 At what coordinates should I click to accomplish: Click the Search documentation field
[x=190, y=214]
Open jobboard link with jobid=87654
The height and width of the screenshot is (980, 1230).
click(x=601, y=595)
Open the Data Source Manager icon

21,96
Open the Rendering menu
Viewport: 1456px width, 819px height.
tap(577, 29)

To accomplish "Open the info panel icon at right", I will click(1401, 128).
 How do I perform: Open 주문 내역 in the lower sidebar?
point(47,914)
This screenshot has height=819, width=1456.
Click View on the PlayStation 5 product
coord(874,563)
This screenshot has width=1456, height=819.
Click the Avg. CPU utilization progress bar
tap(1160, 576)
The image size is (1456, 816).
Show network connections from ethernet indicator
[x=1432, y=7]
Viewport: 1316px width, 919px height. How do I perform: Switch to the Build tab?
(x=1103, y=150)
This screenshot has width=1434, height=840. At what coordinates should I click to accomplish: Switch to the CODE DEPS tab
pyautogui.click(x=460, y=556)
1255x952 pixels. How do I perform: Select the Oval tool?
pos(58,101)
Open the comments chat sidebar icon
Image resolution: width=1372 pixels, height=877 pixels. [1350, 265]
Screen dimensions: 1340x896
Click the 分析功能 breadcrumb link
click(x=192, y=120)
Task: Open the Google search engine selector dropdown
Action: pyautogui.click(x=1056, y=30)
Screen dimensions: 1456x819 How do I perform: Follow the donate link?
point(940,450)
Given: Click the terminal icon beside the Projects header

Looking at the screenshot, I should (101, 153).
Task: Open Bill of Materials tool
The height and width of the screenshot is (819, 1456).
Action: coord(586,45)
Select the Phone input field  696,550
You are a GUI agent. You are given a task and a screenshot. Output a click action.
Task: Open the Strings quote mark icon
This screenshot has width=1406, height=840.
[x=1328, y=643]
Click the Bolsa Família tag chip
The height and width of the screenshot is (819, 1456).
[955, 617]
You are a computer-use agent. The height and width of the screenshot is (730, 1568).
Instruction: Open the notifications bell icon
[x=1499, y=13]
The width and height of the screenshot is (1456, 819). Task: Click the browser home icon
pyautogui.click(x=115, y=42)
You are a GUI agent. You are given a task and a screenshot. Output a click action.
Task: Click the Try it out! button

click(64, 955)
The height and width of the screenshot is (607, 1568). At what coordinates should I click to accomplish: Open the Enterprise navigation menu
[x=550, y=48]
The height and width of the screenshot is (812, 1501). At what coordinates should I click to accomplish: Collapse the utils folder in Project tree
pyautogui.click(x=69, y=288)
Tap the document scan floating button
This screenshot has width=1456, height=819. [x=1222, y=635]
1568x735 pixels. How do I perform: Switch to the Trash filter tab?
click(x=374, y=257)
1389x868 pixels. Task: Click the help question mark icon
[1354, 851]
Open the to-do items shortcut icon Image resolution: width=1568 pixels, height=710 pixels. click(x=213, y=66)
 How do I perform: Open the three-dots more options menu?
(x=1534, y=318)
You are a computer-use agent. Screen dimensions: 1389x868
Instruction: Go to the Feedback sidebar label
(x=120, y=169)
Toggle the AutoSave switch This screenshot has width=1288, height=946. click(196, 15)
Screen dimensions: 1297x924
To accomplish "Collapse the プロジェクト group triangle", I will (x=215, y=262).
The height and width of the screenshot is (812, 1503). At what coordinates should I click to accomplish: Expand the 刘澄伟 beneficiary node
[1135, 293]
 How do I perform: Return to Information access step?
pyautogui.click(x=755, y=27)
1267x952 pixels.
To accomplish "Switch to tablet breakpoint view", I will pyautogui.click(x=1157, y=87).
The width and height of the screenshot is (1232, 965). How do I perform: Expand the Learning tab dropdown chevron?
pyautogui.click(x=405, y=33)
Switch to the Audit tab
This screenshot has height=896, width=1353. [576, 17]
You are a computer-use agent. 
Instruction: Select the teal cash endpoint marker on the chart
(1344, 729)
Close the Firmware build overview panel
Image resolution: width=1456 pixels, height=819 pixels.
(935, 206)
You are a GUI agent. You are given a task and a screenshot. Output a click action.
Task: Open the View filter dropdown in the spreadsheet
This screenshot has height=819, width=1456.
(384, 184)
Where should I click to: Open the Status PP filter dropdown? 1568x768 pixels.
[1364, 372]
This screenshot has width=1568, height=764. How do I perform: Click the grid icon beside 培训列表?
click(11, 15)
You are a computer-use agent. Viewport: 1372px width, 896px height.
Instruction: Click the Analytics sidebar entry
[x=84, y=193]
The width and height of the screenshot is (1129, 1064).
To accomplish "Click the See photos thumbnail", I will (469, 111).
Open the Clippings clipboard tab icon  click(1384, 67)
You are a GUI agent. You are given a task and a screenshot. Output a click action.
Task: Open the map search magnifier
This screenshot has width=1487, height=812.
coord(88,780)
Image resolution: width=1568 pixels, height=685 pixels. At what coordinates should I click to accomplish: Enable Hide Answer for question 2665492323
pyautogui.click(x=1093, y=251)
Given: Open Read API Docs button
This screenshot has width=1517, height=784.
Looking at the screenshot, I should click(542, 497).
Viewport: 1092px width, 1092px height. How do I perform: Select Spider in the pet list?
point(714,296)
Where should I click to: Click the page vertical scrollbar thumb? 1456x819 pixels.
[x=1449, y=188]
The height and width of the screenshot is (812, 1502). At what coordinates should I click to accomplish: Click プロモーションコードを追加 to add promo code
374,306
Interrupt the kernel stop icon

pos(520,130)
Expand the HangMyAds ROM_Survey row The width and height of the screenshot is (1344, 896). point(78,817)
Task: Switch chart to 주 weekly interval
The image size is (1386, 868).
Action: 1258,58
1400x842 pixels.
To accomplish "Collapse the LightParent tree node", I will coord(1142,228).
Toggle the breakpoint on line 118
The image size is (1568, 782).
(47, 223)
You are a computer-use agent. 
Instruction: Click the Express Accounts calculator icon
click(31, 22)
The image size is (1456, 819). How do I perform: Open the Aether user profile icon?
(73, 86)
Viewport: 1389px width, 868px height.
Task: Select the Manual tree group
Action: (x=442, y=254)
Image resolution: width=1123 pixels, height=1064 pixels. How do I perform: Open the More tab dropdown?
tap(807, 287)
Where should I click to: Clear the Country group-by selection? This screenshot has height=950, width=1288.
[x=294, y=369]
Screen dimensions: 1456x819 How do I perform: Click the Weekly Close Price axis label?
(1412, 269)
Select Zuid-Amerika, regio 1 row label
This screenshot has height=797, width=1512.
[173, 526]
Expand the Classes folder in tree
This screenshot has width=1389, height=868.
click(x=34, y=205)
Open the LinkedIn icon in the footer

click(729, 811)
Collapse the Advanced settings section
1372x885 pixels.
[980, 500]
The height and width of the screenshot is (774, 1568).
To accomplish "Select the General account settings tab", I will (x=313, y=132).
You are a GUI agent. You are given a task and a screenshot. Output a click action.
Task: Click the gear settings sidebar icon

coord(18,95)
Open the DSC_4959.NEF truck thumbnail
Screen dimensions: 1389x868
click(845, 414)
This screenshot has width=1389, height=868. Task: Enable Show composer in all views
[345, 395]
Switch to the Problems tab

════

• Requirement: All the lines above must appear again in the answer, word for word.

• Written solution:
 At what coordinates should I click to accomplish: Click the Search documentation field
[x=190, y=214]
Open jobboard link with jobid=87654
The height and width of the screenshot is (980, 1230).
click(x=601, y=595)
Open the Data Source Manager icon

21,96
Open the Rendering menu
Viewport: 1456px width, 819px height.
tap(577, 29)

To accomplish "Open the info panel icon at right", I will click(1401, 128).
 How do I perform: Open 주문 내역 in the lower sidebar?
point(47,914)
This screenshot has height=819, width=1456.
Click View on the PlayStation 5 product
coord(874,563)
This screenshot has width=1456, height=819.
Click the Avg. CPU utilization progress bar
tap(1160, 576)
The image size is (1456, 816).
Show network connections from ethernet indicator
[x=1432, y=7]
Viewport: 1316px width, 919px height. How do I perform: Switch to the Build tab?
(x=1103, y=150)
This screenshot has width=1434, height=840. At what coordinates should I click to accomplish: Switch to the CODE DEPS tab
pyautogui.click(x=460, y=556)
1255x952 pixels. How do I perform: Select the Oval tool?
pos(58,101)
Open the comments chat sidebar icon
Image resolution: width=1372 pixels, height=877 pixels. [1350, 265]
Screen dimensions: 1340x896
Click the 分析功能 breadcrumb link
click(x=192, y=120)
Task: Open the Google search engine selector dropdown
Action: pyautogui.click(x=1056, y=30)
Screen dimensions: 1456x819 How do I perform: Follow the donate link?
point(940,450)
Given: Click the terminal icon beside the Projects header

Looking at the screenshot, I should (101, 153).
Task: Open Bill of Materials tool
The height and width of the screenshot is (819, 1456).
Action: coord(586,45)
Select the Phone input field  696,550
You are a GUI agent. You are given a task and a screenshot. Output a click action.
Task: Open the Strings quote mark icon
This screenshot has width=1406, height=840.
[x=1328, y=643]
Click the Bolsa Família tag chip
The height and width of the screenshot is (819, 1456).
[955, 617]
You are a computer-use agent. The height and width of the screenshot is (730, 1568).
Instruction: Open the notifications bell icon
[x=1499, y=13]
The width and height of the screenshot is (1456, 819). Task: Click the browser home icon
pyautogui.click(x=115, y=42)
You are a GUI agent. You are given a task and a screenshot. Output a click action.
Task: Click the Try it out! button

click(64, 955)
The height and width of the screenshot is (607, 1568). At what coordinates should I click to accomplish: Open the Enterprise navigation menu
[x=550, y=48]
The height and width of the screenshot is (812, 1501). At what coordinates should I click to accomplish: Collapse the utils folder in Project tree
pyautogui.click(x=69, y=288)
Tap the document scan floating button
This screenshot has width=1456, height=819. [x=1222, y=635]
1568x735 pixels. How do I perform: Switch to the Trash filter tab?
click(x=374, y=257)
1389x868 pixels. Task: Click the help question mark icon
[1354, 851]
Open the to-do items shortcut icon Image resolution: width=1568 pixels, height=710 pixels. click(x=213, y=66)
 How do I perform: Open the three-dots more options menu?
(x=1534, y=318)
You are a computer-use agent. Screen dimensions: 1389x868
Instruction: Go to the Feedback sidebar label
(x=120, y=169)
Toggle the AutoSave switch This screenshot has width=1288, height=946. click(196, 15)
Screen dimensions: 1297x924
To accomplish "Collapse the プロジェクト group triangle", I will (x=215, y=262).
The height and width of the screenshot is (812, 1503). At what coordinates should I click to accomplish: Expand the 刘澄伟 beneficiary node
[1135, 293]
 How do I perform: Return to Information access step?
pyautogui.click(x=755, y=27)
1267x952 pixels.
To accomplish "Switch to tablet breakpoint view", I will pyautogui.click(x=1157, y=87).
The width and height of the screenshot is (1232, 965). How do I perform: Expand the Learning tab dropdown chevron?
pyautogui.click(x=405, y=33)
Switch to the Audit tab
This screenshot has height=896, width=1353. [576, 17]
You are a computer-use agent. 
Instruction: Select the teal cash endpoint marker on the chart
(1344, 729)
Close the Firmware build overview panel
Image resolution: width=1456 pixels, height=819 pixels.
(935, 206)
You are a GUI agent. You are given a task and a screenshot. Output a click action.
Task: Open the View filter dropdown in the spreadsheet
This screenshot has height=819, width=1456.
(384, 184)
Where should I click to: Open the Status PP filter dropdown? 1568x768 pixels.
[1364, 372]
This screenshot has width=1568, height=764. How do I perform: Click the grid icon beside 培训列表?
click(11, 15)
You are a computer-use agent. Viewport: 1372px width, 896px height.
Instruction: Click the Analytics sidebar entry
[x=84, y=193]
The width and height of the screenshot is (1129, 1064).
To accomplish "Click the See photos thumbnail", I will (469, 111).
Open the Clippings clipboard tab icon  click(1384, 67)
You are a GUI agent. You are given a task and a screenshot. Output a click action.
Task: Open the map search magnifier
This screenshot has width=1487, height=812.
coord(88,780)
Image resolution: width=1568 pixels, height=685 pixels. At what coordinates should I click to accomplish: Enable Hide Answer for question 2665492323
pyautogui.click(x=1093, y=251)
Given: Open Read API Docs button
This screenshot has width=1517, height=784.
Looking at the screenshot, I should click(542, 497).
Viewport: 1092px width, 1092px height. How do I perform: Select Spider in the pet list?
point(714,296)
Where should I click to: Click the page vertical scrollbar thumb? 1456x819 pixels.
[x=1449, y=188]
The height and width of the screenshot is (812, 1502). At what coordinates should I click to accomplish: Click プロモーションコードを追加 to add promo code
374,306
Interrupt the kernel stop icon

pos(520,130)
Expand the HangMyAds ROM_Survey row The width and height of the screenshot is (1344, 896). point(78,817)
Task: Switch chart to 주 weekly interval
The image size is (1386, 868).
Action: 1258,58
1400x842 pixels.
To accomplish "Collapse the LightParent tree node", I will coord(1142,228).
Toggle the breakpoint on line 118
The image size is (1568, 782).
(47, 223)
You are a computer-use agent. 
Instruction: Click the Express Accounts calculator icon
click(31, 22)
The image size is (1456, 819). How do I perform: Open the Aether user profile icon?
(73, 86)
Viewport: 1389px width, 868px height.
Task: Select the Manual tree group
Action: (x=442, y=254)
Image resolution: width=1123 pixels, height=1064 pixels. How do I perform: Open the More tab dropdown?
tap(807, 287)
Where should I click to: Clear the Country group-by selection? This screenshot has height=950, width=1288.
[x=294, y=369]
Screen dimensions: 1456x819 How do I perform: Click the Weekly Close Price axis label?
(1412, 269)
Select Zuid-Amerika, regio 1 row label
This screenshot has height=797, width=1512.
[173, 526]
Expand the Classes folder in tree
This screenshot has width=1389, height=868.
click(x=34, y=205)
Open the LinkedIn icon in the footer

click(729, 811)
Collapse the Advanced settings section
1372x885 pixels.
[980, 500]
The height and width of the screenshot is (774, 1568).
To accomplish "Select the General account settings tab", I will (x=313, y=132).
You are a GUI agent. You are given a task and a screenshot. Output a click action.
Task: Click the gear settings sidebar icon

coord(18,95)
Open the DSC_4959.NEF truck thumbnail
Screen dimensions: 1389x868
click(845, 414)
This screenshot has width=1389, height=868. Task: Enable Show composer in all views
[345, 395]
Switch to the Problems tab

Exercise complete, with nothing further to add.